Task details:
Look over the material below and count the lines that include "agent". Give only the total.

Task data:
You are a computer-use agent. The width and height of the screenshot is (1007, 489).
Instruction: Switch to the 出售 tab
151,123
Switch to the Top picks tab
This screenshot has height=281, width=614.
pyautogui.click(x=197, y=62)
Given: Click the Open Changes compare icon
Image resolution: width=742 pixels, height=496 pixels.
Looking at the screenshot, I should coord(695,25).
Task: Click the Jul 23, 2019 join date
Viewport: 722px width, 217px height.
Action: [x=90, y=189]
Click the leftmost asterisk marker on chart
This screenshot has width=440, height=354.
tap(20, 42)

==

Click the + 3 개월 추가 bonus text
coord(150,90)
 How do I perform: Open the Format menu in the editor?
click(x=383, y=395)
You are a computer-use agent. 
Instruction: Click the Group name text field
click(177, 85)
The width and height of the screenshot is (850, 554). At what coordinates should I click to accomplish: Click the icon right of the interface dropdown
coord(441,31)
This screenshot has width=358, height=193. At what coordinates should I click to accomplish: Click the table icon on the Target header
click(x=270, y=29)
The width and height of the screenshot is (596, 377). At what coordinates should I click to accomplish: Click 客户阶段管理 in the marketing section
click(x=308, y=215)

==

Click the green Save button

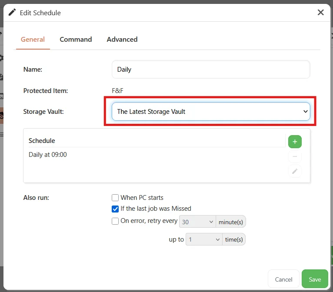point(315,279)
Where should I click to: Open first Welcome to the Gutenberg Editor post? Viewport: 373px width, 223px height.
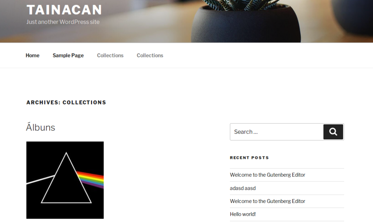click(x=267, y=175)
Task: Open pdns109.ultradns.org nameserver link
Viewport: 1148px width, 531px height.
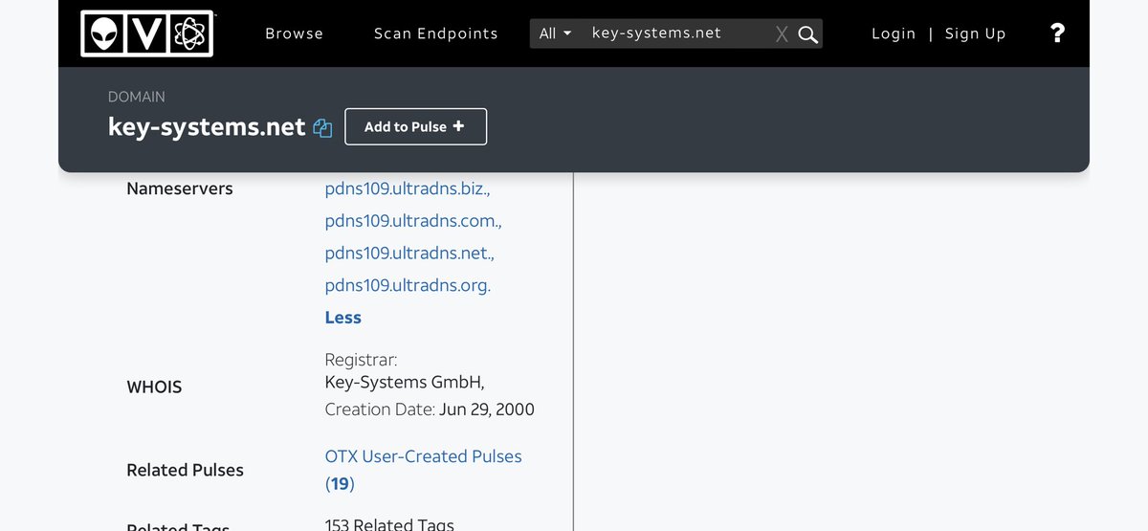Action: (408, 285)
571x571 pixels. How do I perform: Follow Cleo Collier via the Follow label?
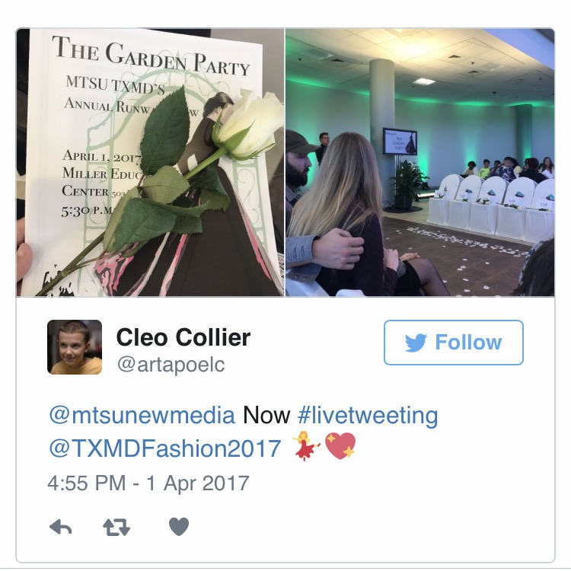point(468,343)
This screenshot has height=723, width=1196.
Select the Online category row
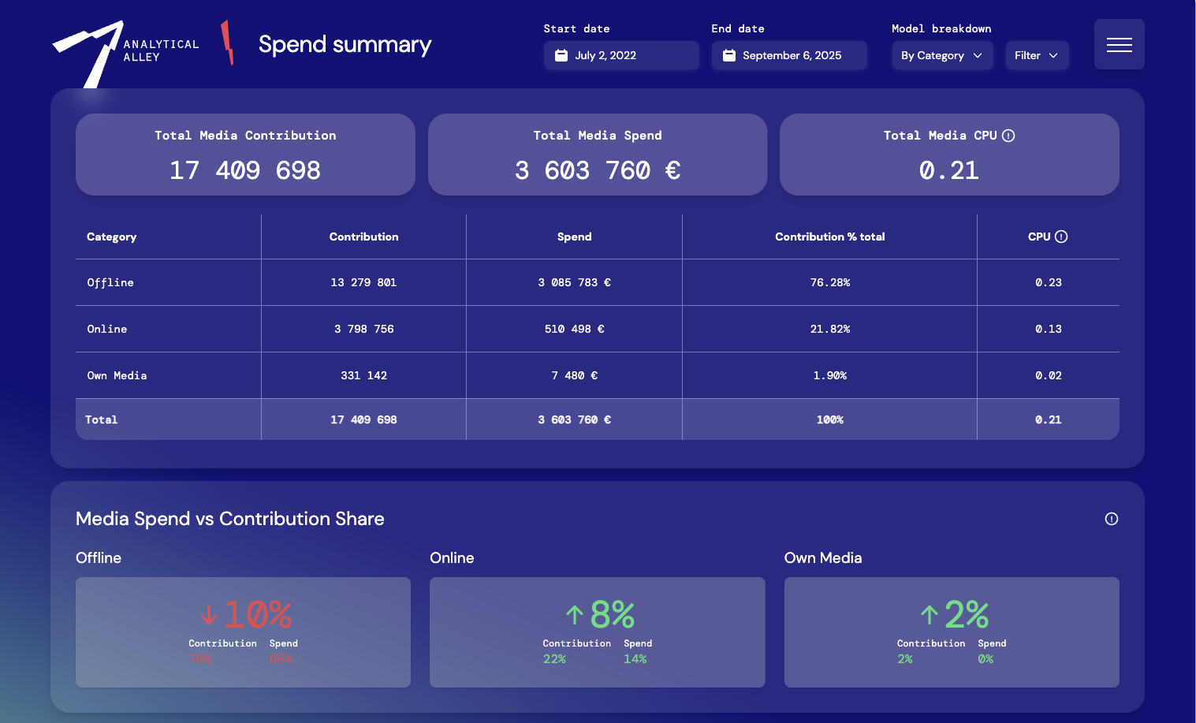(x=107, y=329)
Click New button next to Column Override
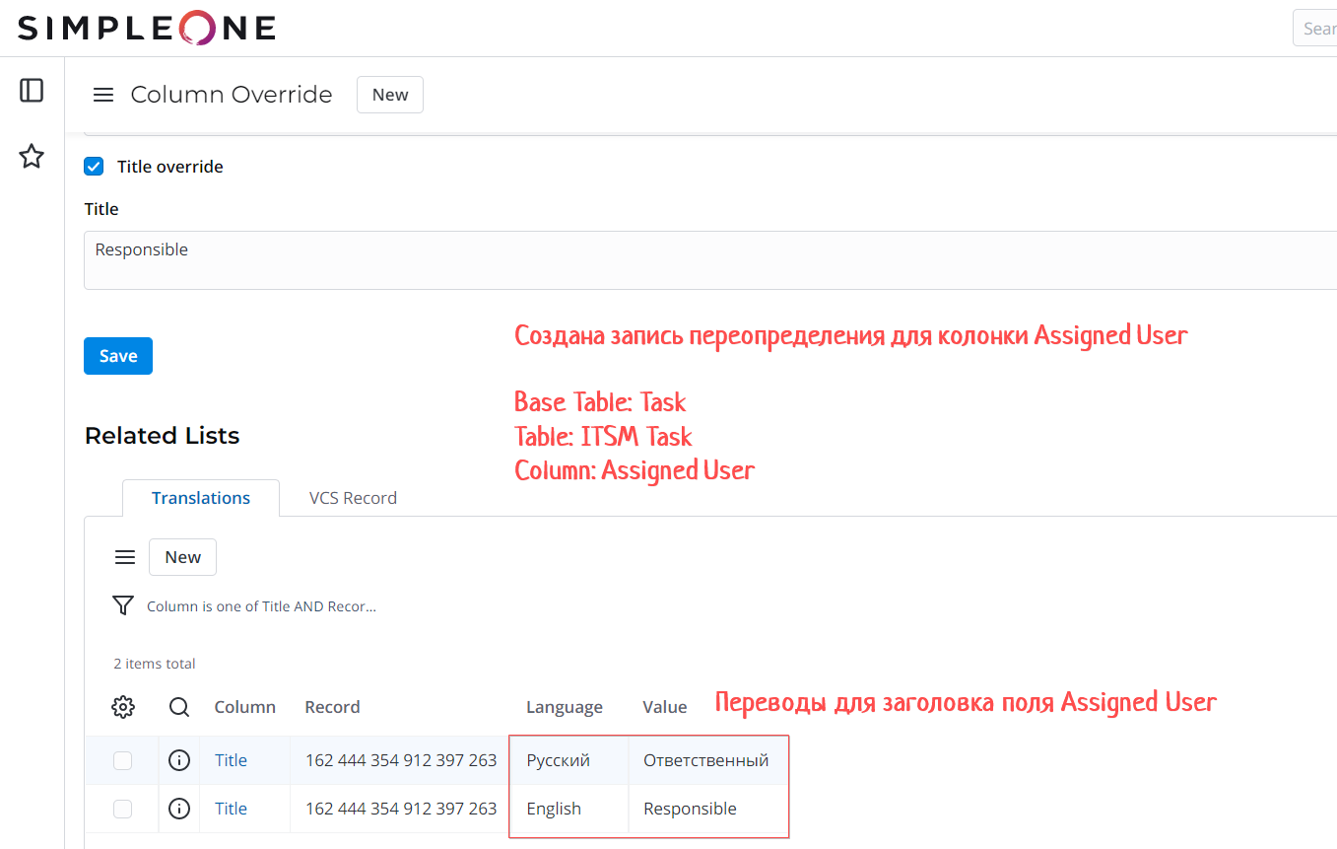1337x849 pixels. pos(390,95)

Answer section:
2